Lenders withdrawing from the mortgage market has caused concern among a number of MPs.
In a letter addresses to the Financial Conduct Authority (FCA), Treasury and the Bank of England, Kevin Hollinrake, co-chair of the All-Party Parliamentary Group (APPG) on Fair Business Banking and Seema Malholtra, chair of the APPG for Mortgage Prisoners voiced their concerns.
The MPs said that the information on lender’s websites should make it clear that the three-month holiday repayment applies to all borrowers, including those in arrears.
It also mentioned that unregulated lenders were being slow to act, and in some instances, refusing to cooperate.
In addition, within the letter, it outlined some unregulated lenders were still threatening legal and repossession action.
Furthermore, the MPs believe the FCA’s prediction that 14,000 mortgage prisoners will benefit from affordability assessment changes will now shrink.
As a result, the MPs have requested an expansion of the FCA’s regulatory powers, including for the authority to be able to direct terms of commercial lending to insure funding is sped up.
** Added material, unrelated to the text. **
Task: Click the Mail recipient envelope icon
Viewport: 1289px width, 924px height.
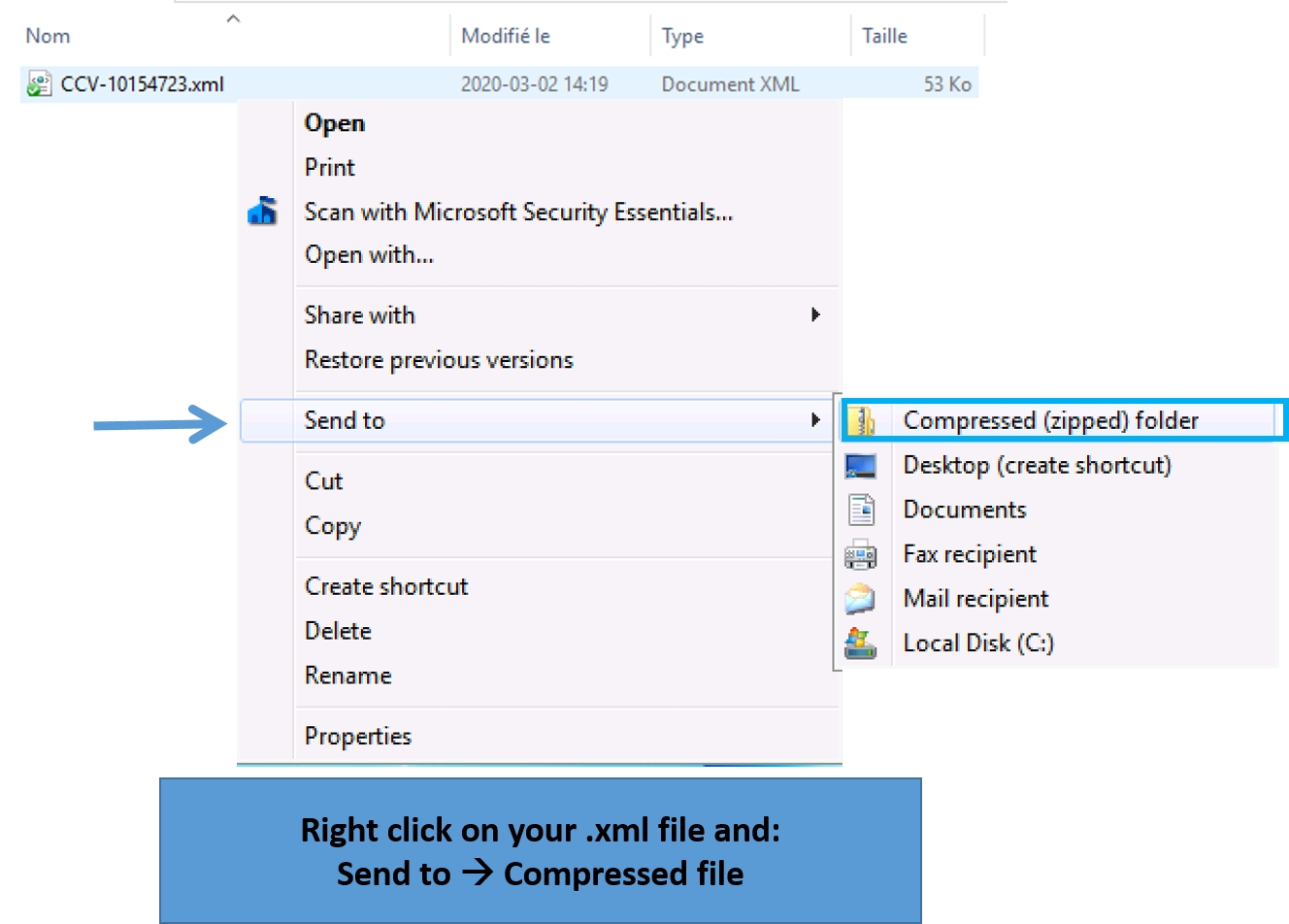Action: [x=861, y=599]
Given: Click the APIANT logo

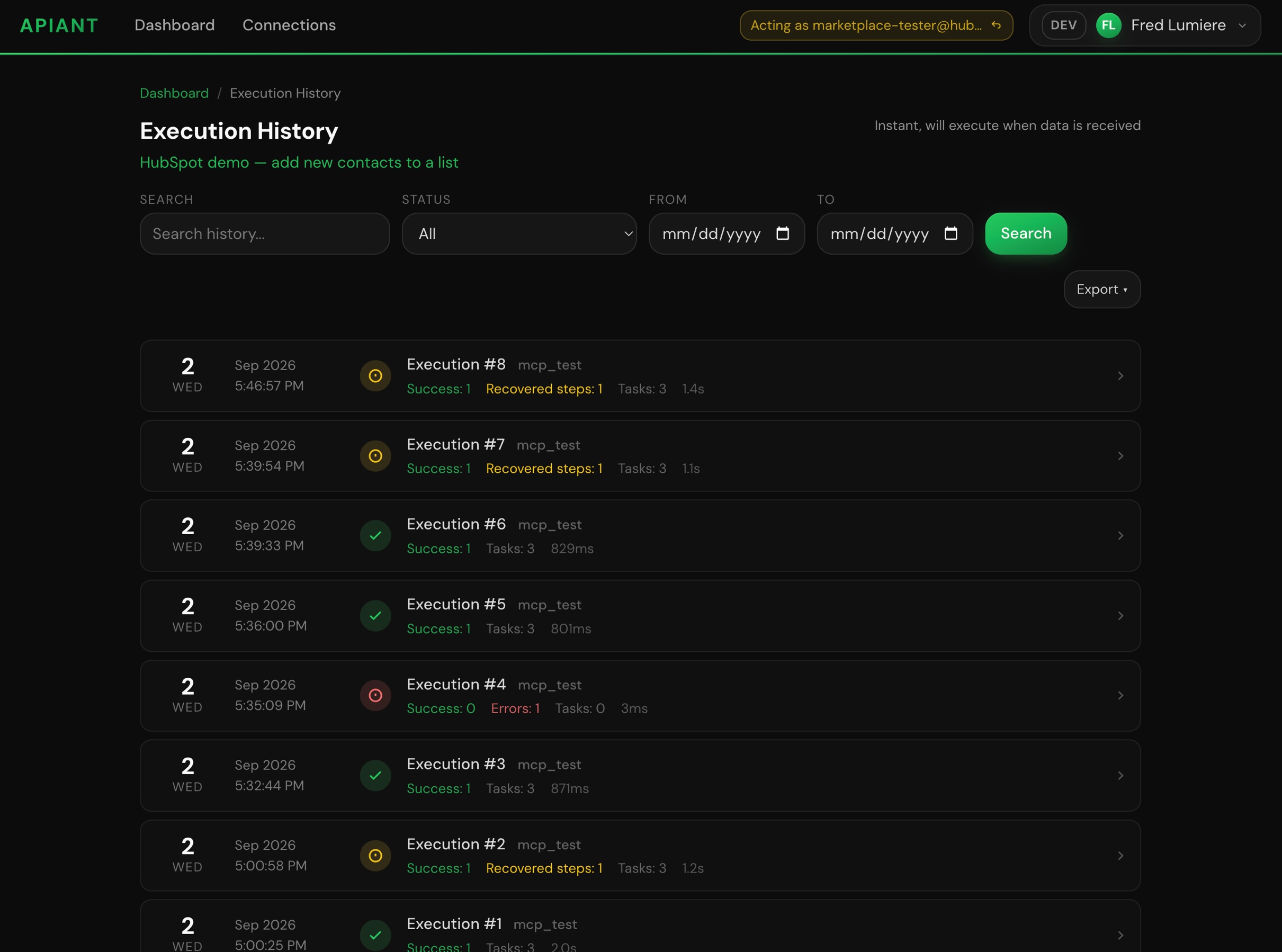Looking at the screenshot, I should pyautogui.click(x=59, y=25).
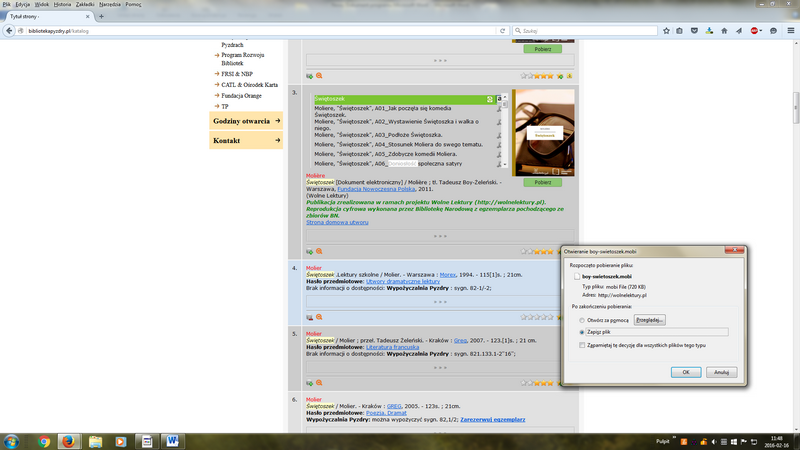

The MP would also see the FCA to be able to direct payment holidays on commercial loans on the same terms as residential and buy-to-let; and that the FCA would have a more direct oversight of currently unregulated funds, both commercial and residential.
The letter stressed that if action was not taken within the next three to 18 months, a repeat of many of the problems seen in 2008 will occur.